(Entries on where items appear)
########################################

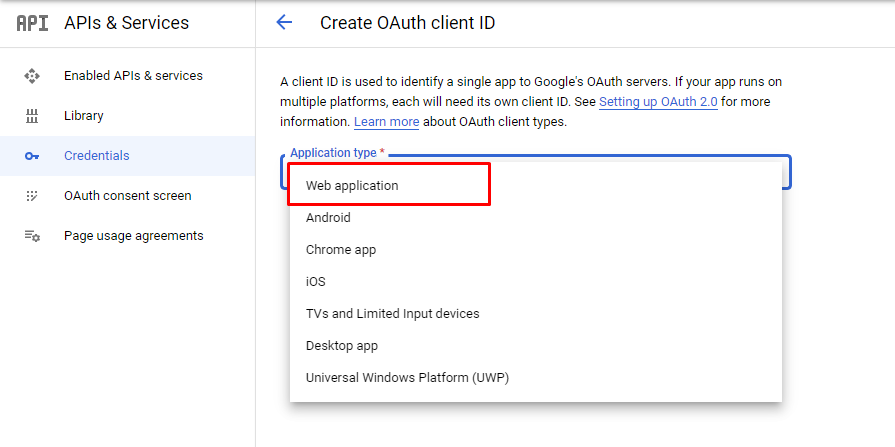Open Enabled APIs & services page
The width and height of the screenshot is (895, 447).
[x=133, y=76]
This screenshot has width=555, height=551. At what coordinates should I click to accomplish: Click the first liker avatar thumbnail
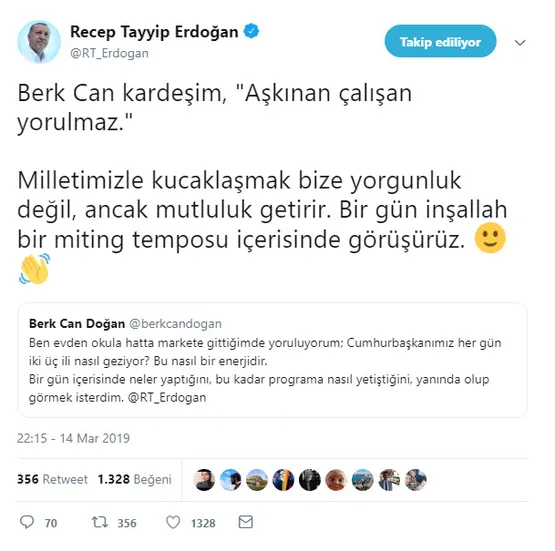(204, 480)
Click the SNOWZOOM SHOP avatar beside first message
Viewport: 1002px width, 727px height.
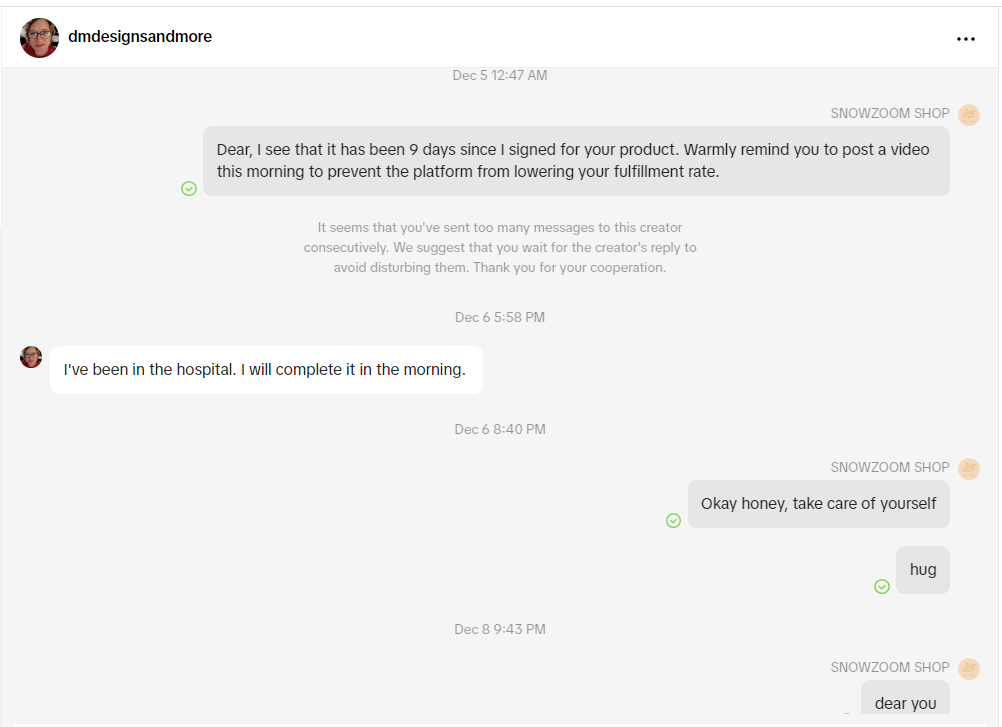pyautogui.click(x=969, y=114)
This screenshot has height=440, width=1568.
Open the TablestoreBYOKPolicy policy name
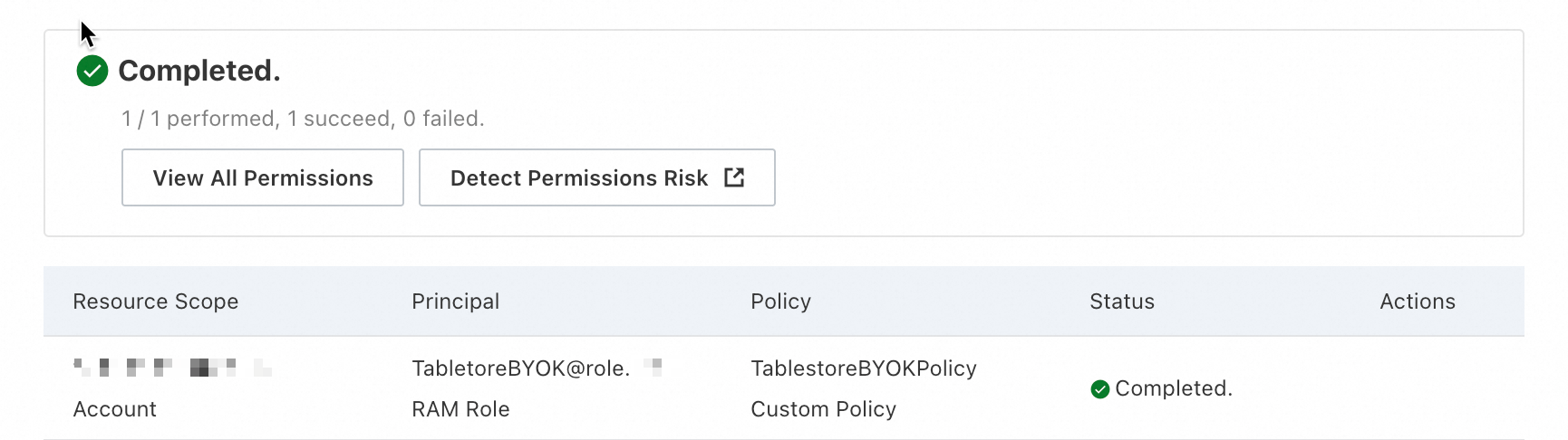pyautogui.click(x=864, y=368)

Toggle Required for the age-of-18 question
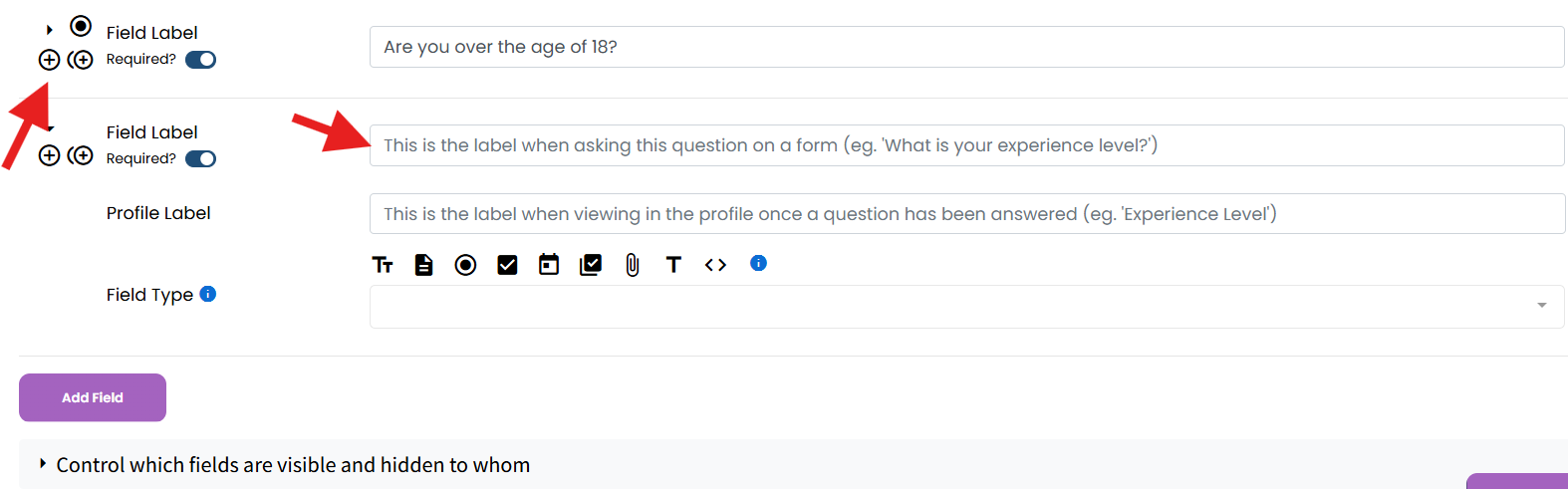click(200, 60)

########################################

## Goal of the exercise
Repeat every line of the items above verbatim, omitting the pictures.

## Task answer
Open Enabled APIs & services page
The width and height of the screenshot is (895, 447).
[x=133, y=76]
This screenshot has width=555, height=551. At what coordinates should I click to accomplish: Click the first liker avatar thumbnail
(204, 480)
Click the SNOWZOOM SHOP avatar beside first message
Viewport: 1002px width, 727px height.
pyautogui.click(x=969, y=114)
This screenshot has height=440, width=1568.
Open the TablestoreBYOKPolicy policy name
pyautogui.click(x=864, y=368)

Toggle Required for the age-of-18 question
click(200, 60)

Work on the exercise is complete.